ASSIGNED TASK →
Retype the range from the line holding "Given: Click the stroke color swatch" to the last line of the listing, inclusive, exactly as it appears and with nothing else.

▼

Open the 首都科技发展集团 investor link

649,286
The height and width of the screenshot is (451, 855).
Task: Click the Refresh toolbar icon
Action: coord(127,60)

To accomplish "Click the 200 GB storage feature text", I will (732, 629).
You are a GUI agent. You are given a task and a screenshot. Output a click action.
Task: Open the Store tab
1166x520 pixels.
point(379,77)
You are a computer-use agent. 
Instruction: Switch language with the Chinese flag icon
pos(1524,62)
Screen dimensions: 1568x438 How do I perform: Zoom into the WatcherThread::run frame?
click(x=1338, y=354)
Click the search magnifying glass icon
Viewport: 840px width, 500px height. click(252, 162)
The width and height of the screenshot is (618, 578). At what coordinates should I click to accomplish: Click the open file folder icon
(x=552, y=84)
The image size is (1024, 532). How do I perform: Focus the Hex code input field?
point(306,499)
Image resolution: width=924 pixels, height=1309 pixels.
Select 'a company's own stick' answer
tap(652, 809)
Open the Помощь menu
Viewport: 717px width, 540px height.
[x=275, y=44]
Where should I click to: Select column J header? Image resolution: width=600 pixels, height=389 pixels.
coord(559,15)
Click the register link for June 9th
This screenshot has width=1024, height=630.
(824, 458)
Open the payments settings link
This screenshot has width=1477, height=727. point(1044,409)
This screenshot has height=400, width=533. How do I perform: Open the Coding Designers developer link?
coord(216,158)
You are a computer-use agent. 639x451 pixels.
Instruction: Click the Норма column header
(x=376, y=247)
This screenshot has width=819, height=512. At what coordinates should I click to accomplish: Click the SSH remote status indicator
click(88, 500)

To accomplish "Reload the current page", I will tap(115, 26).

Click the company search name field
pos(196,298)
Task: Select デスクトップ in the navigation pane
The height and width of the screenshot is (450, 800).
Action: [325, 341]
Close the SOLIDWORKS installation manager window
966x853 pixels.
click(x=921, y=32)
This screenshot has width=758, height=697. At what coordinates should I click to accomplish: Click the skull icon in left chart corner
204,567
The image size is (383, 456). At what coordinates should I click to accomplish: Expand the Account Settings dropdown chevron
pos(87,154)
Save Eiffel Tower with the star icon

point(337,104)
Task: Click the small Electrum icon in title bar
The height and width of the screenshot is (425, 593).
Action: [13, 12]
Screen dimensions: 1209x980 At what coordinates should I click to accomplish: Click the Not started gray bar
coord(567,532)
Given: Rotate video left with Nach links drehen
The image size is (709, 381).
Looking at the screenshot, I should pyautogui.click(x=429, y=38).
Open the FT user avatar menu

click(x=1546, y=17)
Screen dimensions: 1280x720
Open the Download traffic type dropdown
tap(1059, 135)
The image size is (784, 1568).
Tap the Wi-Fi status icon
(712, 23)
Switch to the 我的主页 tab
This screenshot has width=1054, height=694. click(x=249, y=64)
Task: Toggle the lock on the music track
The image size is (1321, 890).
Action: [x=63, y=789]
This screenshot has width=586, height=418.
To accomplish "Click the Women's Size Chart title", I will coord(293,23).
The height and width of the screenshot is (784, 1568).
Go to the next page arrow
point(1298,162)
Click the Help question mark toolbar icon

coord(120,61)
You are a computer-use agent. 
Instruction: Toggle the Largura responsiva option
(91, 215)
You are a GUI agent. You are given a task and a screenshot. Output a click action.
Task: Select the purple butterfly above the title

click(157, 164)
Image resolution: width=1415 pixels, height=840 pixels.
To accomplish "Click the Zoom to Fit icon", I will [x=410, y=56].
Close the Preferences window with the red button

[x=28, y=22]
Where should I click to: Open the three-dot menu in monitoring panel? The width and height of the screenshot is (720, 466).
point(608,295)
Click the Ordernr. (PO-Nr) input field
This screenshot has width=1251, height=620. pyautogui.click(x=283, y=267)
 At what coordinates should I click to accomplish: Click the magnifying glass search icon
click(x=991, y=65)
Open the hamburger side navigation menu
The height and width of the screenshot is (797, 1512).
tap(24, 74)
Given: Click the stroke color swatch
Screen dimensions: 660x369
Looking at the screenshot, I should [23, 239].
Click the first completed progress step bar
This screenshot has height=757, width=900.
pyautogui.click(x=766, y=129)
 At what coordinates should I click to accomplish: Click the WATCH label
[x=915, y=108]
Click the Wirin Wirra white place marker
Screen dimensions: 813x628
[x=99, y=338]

▲

FINAL ANSWER →
Given: Click the stroke color swatch
Screen dimensions: 660x369
Looking at the screenshot, I should [23, 239].
Click the first completed progress step bar
This screenshot has height=757, width=900.
pyautogui.click(x=766, y=129)
 At what coordinates should I click to accomplish: Click the WATCH label
[x=915, y=108]
Click the Wirin Wirra white place marker
Screen dimensions: 813x628
[x=99, y=338]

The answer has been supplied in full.